Work required ▸ From the top of the entries below through the line containing "This screenshot has width=800, height=551.", return every line exactly as written, please, and stop there.

Records supplied ▸
+-------+

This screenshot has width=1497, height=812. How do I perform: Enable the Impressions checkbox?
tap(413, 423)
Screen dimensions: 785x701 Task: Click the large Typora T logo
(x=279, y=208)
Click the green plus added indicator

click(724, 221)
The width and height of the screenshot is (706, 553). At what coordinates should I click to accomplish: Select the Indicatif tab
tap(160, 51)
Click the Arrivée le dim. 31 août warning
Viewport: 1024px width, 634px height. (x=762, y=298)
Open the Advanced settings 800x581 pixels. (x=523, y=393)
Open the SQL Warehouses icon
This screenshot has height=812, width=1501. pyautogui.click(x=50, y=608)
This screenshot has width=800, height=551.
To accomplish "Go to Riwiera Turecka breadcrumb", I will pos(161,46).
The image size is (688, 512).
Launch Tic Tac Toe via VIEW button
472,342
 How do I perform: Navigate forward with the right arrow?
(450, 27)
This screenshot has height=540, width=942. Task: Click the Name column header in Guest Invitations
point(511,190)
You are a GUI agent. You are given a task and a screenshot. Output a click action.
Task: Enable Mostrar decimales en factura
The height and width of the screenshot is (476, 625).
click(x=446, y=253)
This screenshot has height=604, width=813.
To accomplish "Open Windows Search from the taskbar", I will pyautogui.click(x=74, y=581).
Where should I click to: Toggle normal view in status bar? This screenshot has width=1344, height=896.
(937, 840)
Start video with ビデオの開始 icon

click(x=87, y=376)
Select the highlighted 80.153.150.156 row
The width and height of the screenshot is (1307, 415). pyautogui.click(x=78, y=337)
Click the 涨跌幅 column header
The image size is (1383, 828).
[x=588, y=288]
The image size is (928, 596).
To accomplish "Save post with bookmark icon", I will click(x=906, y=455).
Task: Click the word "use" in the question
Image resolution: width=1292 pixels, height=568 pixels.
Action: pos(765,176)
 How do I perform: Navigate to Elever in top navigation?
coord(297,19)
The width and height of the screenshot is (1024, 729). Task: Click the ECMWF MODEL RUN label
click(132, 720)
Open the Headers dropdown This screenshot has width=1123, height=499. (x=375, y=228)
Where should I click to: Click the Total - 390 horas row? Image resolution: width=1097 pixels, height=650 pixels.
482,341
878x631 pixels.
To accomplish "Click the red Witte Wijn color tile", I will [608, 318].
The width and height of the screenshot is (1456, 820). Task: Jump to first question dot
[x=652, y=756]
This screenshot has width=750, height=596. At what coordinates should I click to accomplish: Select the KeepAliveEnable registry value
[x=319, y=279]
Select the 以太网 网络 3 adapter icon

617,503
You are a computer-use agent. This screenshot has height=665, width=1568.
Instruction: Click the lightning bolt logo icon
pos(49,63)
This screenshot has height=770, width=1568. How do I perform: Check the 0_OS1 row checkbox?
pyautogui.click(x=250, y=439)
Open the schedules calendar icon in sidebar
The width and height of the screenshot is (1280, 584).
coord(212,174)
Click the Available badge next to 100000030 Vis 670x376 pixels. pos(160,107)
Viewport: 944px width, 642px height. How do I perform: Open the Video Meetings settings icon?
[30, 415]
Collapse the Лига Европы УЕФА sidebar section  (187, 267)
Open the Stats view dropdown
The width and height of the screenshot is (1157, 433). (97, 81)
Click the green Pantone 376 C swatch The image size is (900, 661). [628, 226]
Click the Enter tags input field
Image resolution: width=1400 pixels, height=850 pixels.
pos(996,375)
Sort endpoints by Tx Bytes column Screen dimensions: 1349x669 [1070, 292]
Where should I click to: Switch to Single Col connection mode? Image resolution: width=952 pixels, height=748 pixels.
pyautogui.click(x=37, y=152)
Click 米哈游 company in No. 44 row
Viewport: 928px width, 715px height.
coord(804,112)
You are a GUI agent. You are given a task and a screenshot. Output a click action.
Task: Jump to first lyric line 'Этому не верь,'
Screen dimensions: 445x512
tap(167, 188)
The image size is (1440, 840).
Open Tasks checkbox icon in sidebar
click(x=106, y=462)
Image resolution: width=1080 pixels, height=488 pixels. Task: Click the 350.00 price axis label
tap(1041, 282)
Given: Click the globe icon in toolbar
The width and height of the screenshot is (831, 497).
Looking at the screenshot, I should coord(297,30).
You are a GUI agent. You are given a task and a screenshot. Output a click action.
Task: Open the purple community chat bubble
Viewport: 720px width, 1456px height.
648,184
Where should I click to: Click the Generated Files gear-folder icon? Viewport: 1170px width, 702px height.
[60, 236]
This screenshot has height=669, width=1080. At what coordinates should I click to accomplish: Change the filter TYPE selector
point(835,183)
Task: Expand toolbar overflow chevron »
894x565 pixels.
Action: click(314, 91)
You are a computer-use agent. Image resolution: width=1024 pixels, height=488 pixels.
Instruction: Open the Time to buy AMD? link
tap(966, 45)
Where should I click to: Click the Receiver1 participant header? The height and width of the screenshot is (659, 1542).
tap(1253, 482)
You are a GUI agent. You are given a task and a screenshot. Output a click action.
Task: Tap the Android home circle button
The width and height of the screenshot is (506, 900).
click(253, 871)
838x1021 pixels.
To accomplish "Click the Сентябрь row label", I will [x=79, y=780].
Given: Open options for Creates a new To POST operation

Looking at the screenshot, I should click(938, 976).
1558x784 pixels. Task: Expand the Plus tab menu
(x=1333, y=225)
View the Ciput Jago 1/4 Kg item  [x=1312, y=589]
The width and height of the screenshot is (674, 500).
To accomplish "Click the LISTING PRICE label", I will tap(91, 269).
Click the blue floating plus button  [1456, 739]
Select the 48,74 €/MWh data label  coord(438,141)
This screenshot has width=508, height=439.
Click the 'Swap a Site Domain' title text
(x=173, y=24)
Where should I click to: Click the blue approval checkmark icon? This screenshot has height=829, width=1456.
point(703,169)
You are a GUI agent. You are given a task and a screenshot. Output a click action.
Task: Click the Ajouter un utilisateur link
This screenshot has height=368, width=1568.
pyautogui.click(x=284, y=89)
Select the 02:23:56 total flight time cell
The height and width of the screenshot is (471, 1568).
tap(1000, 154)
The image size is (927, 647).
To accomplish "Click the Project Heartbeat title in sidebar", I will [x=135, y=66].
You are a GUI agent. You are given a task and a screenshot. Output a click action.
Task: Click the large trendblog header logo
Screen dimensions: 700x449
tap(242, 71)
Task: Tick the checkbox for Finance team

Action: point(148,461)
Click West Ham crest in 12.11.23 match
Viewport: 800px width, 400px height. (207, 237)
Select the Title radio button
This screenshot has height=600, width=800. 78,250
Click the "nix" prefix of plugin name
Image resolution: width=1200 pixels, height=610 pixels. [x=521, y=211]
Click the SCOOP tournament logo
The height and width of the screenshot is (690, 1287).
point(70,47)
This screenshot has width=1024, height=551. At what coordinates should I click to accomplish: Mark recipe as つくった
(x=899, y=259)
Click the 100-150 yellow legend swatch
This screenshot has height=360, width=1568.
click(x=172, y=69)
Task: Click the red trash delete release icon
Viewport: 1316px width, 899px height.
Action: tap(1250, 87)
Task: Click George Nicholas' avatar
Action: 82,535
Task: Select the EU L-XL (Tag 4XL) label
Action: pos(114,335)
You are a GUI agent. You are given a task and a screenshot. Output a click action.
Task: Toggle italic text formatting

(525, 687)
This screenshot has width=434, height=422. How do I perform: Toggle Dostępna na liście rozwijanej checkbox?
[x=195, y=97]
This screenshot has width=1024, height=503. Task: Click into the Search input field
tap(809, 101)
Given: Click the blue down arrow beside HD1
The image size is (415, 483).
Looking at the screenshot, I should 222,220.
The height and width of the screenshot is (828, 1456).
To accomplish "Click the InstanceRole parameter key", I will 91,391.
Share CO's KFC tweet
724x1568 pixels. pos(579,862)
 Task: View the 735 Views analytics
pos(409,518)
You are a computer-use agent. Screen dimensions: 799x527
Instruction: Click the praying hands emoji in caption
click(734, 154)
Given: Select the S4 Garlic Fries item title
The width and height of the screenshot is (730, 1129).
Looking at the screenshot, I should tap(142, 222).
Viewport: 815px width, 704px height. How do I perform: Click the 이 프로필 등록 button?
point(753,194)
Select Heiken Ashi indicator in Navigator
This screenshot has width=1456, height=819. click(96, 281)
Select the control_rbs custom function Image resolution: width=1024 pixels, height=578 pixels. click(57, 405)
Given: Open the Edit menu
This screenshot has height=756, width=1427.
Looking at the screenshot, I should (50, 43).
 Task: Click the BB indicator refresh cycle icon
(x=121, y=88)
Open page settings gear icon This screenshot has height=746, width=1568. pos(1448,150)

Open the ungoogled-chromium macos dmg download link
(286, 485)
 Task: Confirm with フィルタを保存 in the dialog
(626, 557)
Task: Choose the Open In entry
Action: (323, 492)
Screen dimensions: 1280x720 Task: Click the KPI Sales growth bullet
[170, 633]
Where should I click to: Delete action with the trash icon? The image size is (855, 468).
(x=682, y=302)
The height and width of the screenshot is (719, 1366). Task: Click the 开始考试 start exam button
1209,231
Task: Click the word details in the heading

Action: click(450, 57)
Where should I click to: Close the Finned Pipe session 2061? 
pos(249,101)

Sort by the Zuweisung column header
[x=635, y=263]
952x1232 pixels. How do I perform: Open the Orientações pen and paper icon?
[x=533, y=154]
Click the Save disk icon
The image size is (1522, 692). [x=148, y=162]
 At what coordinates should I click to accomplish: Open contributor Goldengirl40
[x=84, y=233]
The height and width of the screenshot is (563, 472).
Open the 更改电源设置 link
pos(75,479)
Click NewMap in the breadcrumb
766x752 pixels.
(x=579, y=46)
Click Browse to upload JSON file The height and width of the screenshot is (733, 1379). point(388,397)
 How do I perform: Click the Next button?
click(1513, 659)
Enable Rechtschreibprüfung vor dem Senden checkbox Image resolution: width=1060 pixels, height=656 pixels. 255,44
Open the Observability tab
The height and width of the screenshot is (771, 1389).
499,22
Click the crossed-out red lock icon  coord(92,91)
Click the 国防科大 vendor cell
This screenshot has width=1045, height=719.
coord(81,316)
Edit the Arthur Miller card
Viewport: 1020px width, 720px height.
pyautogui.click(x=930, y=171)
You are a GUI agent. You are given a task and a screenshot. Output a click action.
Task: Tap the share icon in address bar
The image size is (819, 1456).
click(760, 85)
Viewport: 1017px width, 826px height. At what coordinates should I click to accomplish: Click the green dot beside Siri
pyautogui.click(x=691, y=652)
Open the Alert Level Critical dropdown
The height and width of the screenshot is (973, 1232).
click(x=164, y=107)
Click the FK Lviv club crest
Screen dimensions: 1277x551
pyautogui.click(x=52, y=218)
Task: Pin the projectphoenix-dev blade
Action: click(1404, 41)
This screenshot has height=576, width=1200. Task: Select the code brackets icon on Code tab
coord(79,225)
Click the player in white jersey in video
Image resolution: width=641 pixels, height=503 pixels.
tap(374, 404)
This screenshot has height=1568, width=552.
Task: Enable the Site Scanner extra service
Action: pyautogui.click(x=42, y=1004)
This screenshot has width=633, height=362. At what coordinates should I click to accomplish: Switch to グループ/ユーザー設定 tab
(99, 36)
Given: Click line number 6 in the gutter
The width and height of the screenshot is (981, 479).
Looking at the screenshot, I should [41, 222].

+-------+

Written solution ▸
This screenshot has width=1497, height=812. How do I perform: Enable the Impressions checkbox?
tap(413, 423)
Screen dimensions: 785x701 Task: Click the large Typora T logo
(x=279, y=208)
Click the green plus added indicator

click(724, 221)
The width and height of the screenshot is (706, 553). At what coordinates should I click to accomplish: Select the Indicatif tab
tap(160, 51)
Click the Arrivée le dim. 31 août warning
Viewport: 1024px width, 634px height. (x=762, y=298)
Open the Advanced settings 800x581 pixels. (x=523, y=393)
Open the SQL Warehouses icon
This screenshot has height=812, width=1501. pyautogui.click(x=50, y=608)
This screenshot has width=800, height=551.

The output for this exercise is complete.